Descendía una y otra vez hasta que, aturdido por la hipoxia, me rendía y volvía a ascender a la superficie. Abajo me recibían las aguas heladas, la oscuridad tenebrosa del abismo marino, el misterio anhelado, el riesgo y la muerte temidos y atrayentes; arriba me acogían las aguas cálidas, la luz, el aire, la vida. Pocas sensaciones recuerdo más placenteras y hermosas que las de aquellos días cuando volvía  a abrir los ojos a la luz del sol, la piel a su calor y los pulmones al aire vivificador de la costa tras haber practicado la apnea hasta el límite.

Una tarde, mientras cogía cangrejos entre las rocas del litoral descubrí un grupo de alemanes dedicados a la pesca submarina. Justo cuando pasaba por allí salían de las aguas y, dirigiéndose por gestos a mí, me regalaron un inmenso pulpo que acababan de pescar. Me fijé en sus equipos. Tenía la solución.

A la mañana siguiente me dirigí hacia el pecio a nado empujando una pequeña colchoneta neumática. En ella llevaba un viejo macuto militar, que utilizaba para mis libros escolares, cargado de piedras; imitando a los submarinistas me proponía utilizarlo como cinturón de lastre. Además había taponado cuidadosamente mis oídos con algodones encerados. Me até fuertemente la correa a la cintura, respiré varias veces profundamente y me hundí en las aguas.

Llegué. Ya lo creo que llegué al barco hundido. Paseé por su cubierta empezando por la proa hasta llegar a su alcázar y, cuando iba a nadar hacia popa buscando el acceso a la sentina, me di cuenta de que ya no podía aguantar más la respiración y empezaba a sentir mareos. Resolví, como tenía previsto, desatar el macuto que pendía a mi cintura pero no pude deshacer el nudo. Intenté entonces ascender arrastrando esa carga pero resultaba imposible. Traté de vaciar la bolsa, pero mis dedos entumecidos por el frío y la hipoxia no acertaban a abrir las hebillas.

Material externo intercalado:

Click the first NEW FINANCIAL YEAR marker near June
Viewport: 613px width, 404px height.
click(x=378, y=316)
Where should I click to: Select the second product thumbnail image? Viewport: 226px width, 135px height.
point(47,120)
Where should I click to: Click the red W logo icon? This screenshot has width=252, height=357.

El pánico se apoderó de mí. Estaba ya a punto de desfallecer rendido ya a la evidencia de que aquel barco sería mi tumba y en unos instantes, como cuentan quienes han estado en parecidos trances, pasaron ante mí un buen número de imágenes de mi corta vida. Recuerdo que pensé en lo estúpidamente que moría y que sentí un infinito dolor por mi madre consciente de la angustia que sentiría cuando pasaran las horas y los días sin encontrarme. Pero afortunadamente me había fijado que los submarinistas llevaban cuchillos y yo, por pura imitación, había cogido mi navaja de campamentos que había colgado de la cadena de mi medalla. Aturdido conseguí con un último rastro de conciencia cortar la correa y abandonar el lastre que me hundía.

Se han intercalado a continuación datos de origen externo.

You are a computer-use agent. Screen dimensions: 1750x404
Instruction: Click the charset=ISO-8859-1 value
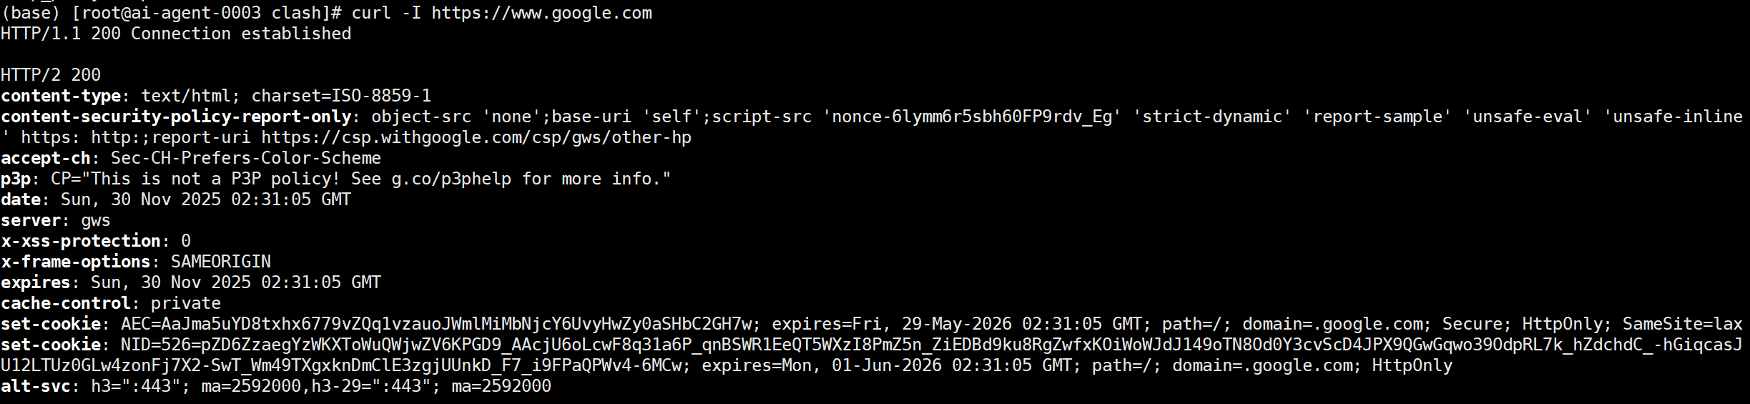click(x=340, y=96)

Apenas recuerdo lo que pasó en los siguientes minutos. Mi memoria guarda la vaga imagen de un hermoso cono luminiscente que me atraía y por el que me acabé introduciendo (¿Era el sol proyectado sobre las aguas superficiales o era otra cosa…?), la inmensa paz y la felicidad que sentía, la visión sorprendente de mi propio cuerpo flotando sobre las aguas. Supongo que ascendí, los cuerpos siempre ascienden, y que por azar, o tal vez por otra razón, quedé tumbado boca arriba sobre el mar sin que apenas entrara agua en mis pulmones y el suave oleaje, como la mano de un ángel, me fue meciendo hasta posarme en la orilla. 

Cuando recobré el conocimiento estaba de espaldas sobre una roca. Tosí durante mucho rato. Tenía la piel de todo el cuerpo azulada por la falta de oxígeno y la hipotermia y ligeros arañazos en las piernas y la espalda. Poco a poco pude incorporarme y abrir los ojos a la luz. Lo primero que vi fue unas gaviotas, de un blanco luminoso, que sobrevolaban las aguas. El mar refulgía destellos azules como nunca antes había visto. La línea costera, las playas, los roquedos, los pinares, todo brillaba al sol con un colorido resplandeciente. Era la vida que de nuevo me saludaba, me llamaba  y me acogía.

Lo mismo he sentido hoy, treinta y cinco años más tarde, cuando cruzando las puertas de salida del Centro de Salud, he visto que todo refulgía al sol de la primavera renovado y hermoso bajo una nueva luz, cuando he sabido que la vida se abre de nuevo ante mí como un regalo precioso y anhelado.